Ele destaca diferenças importantes entre a cena brasileira e a internacional, especialmente a britânica. “O acesso à informação no Brasil era muito diferente. No punk britânico, a corrente anarquista, que inspirou o movimento, chegava de forma mais acessível para os jovens. Aqui, o contexto geopolítico e econômico influenciava muito.

Em Brasília, a galera tinha mais recursos e acesso à informação, por isso Renato Russo chamava alguns de 'punks de boutique', embora ainda fossem punks. Já em São Paulo, a cena foi moldando algo mais único, enquanto em Brasília havia uma reprodução da cena internacional.”

O acervo de Carlos funciona como um espaço de memória da cultura punk no Brasil, reunindo fotos e informações que ajudam a preservar a história de um movimento muitas vezes ignorado pelos registros oficiais.
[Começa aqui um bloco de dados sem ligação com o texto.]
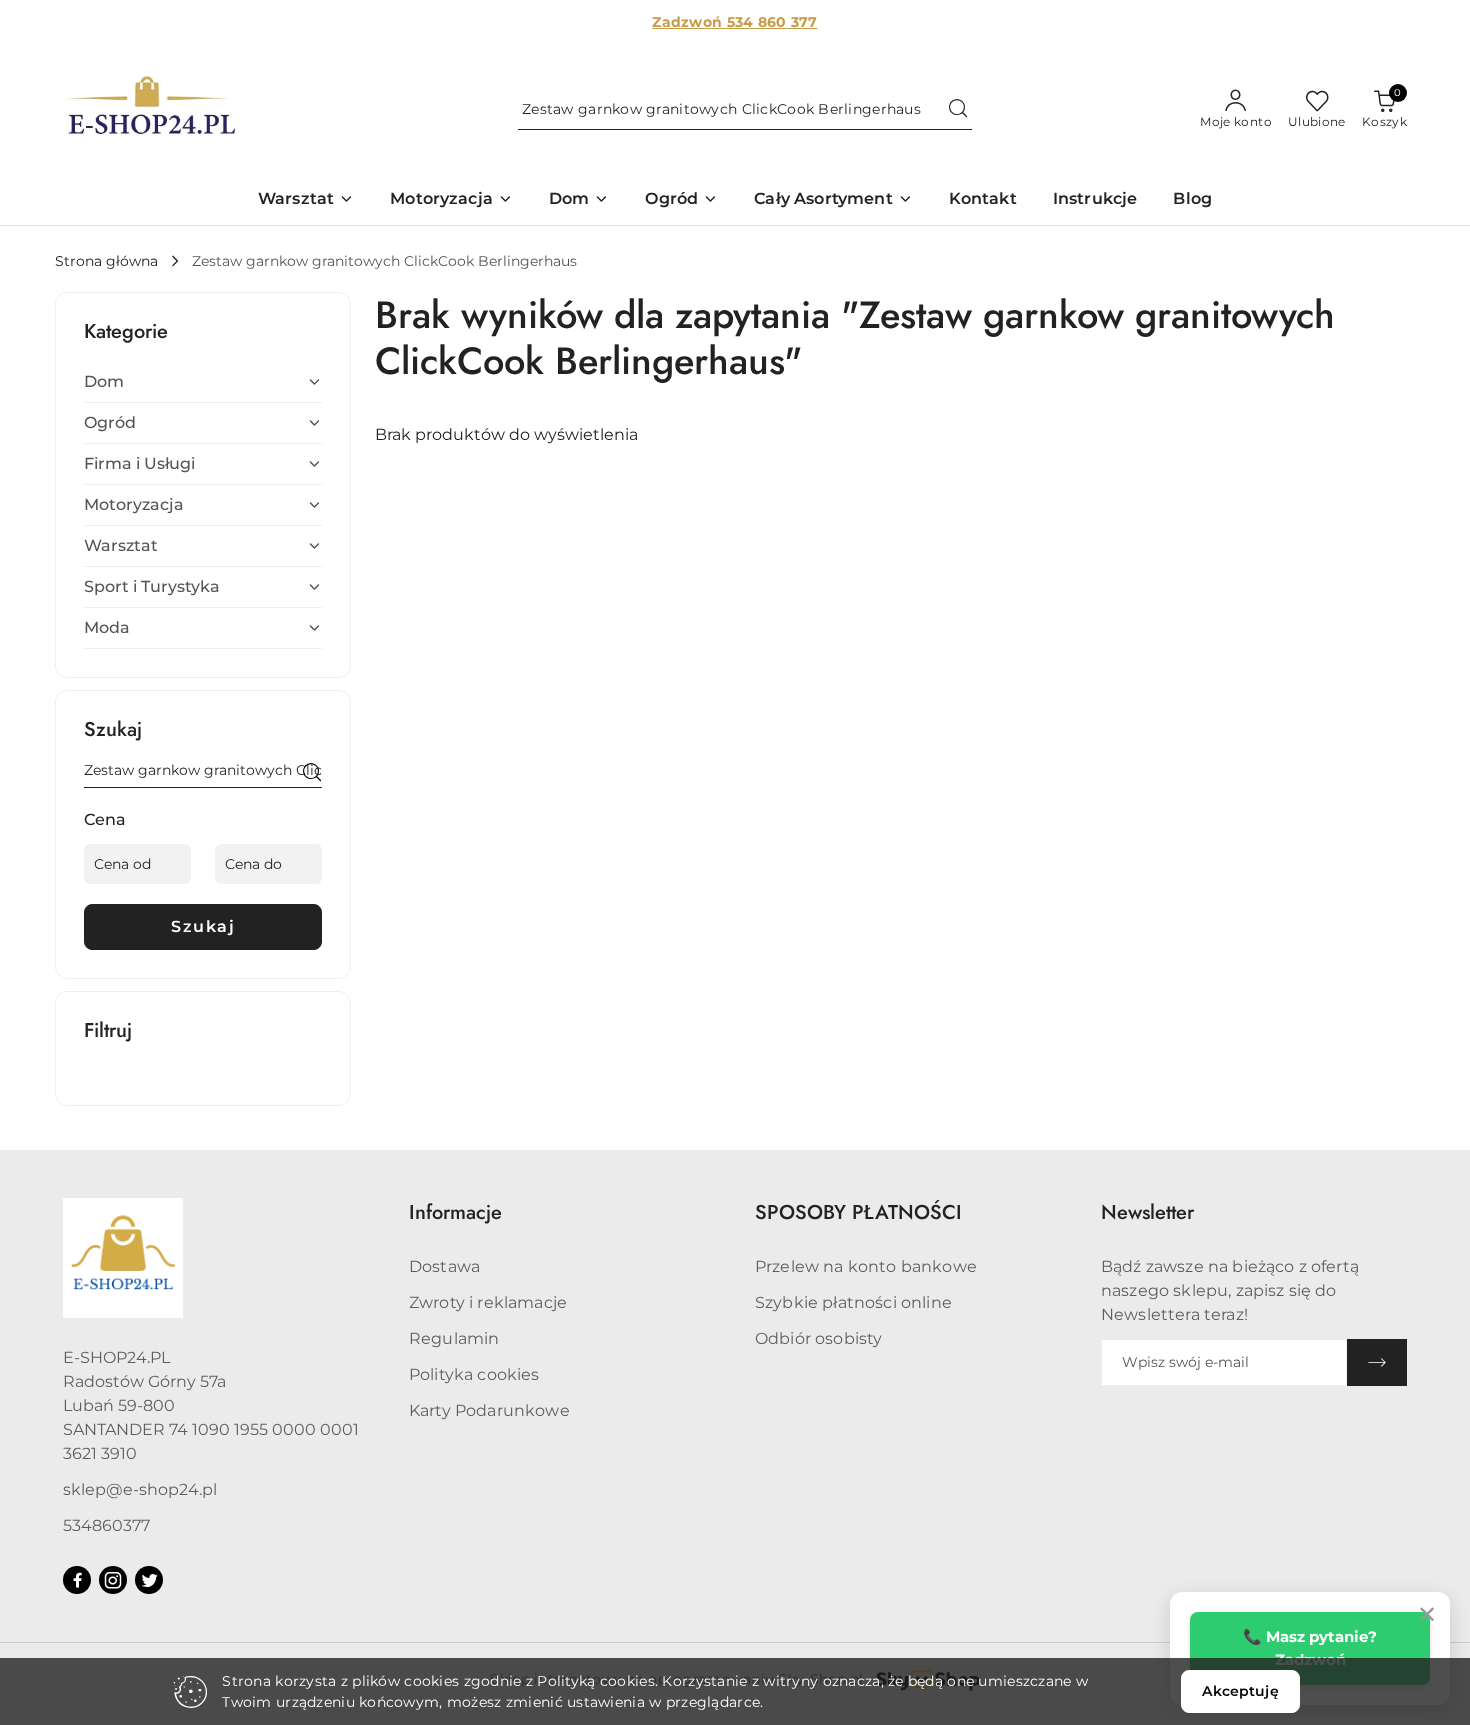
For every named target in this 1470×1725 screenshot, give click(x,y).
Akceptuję (1240, 1691)
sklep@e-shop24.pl (140, 1489)
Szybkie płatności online (853, 1302)
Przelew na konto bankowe (866, 1266)
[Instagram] (113, 1580)
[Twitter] (149, 1580)
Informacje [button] (455, 1212)
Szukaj (203, 926)
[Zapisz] (1377, 1362)
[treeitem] (203, 382)
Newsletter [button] (1147, 1212)
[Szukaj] (312, 774)
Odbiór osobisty (818, 1338)
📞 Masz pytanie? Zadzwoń (1310, 1648)
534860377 (106, 1525)
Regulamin (454, 1338)
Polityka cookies (474, 1374)
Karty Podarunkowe (489, 1410)
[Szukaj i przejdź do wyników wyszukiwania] (958, 110)
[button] (306, 200)
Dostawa (444, 1266)
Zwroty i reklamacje (488, 1302)
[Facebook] (77, 1580)
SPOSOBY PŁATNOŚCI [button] (858, 1212)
Para ele, a iniciativa não é apenas nostálgica: trata-se de valorizar a identidade cultural do país e mostrar que o punk brasileiro teve características próprias, influenciadas por fatores sociais, econômicos e políticos.

Com a popularização do perfil, Carlos espera inspirar novas gerações a conhecerem a trajetória do punk nacional e entenderem como ele se desenvolveu em diferentes cidades, refletindo contextos distintos de São Paulo e Brasília, mas mantendo sempre o espírito contestador e a energia da cena.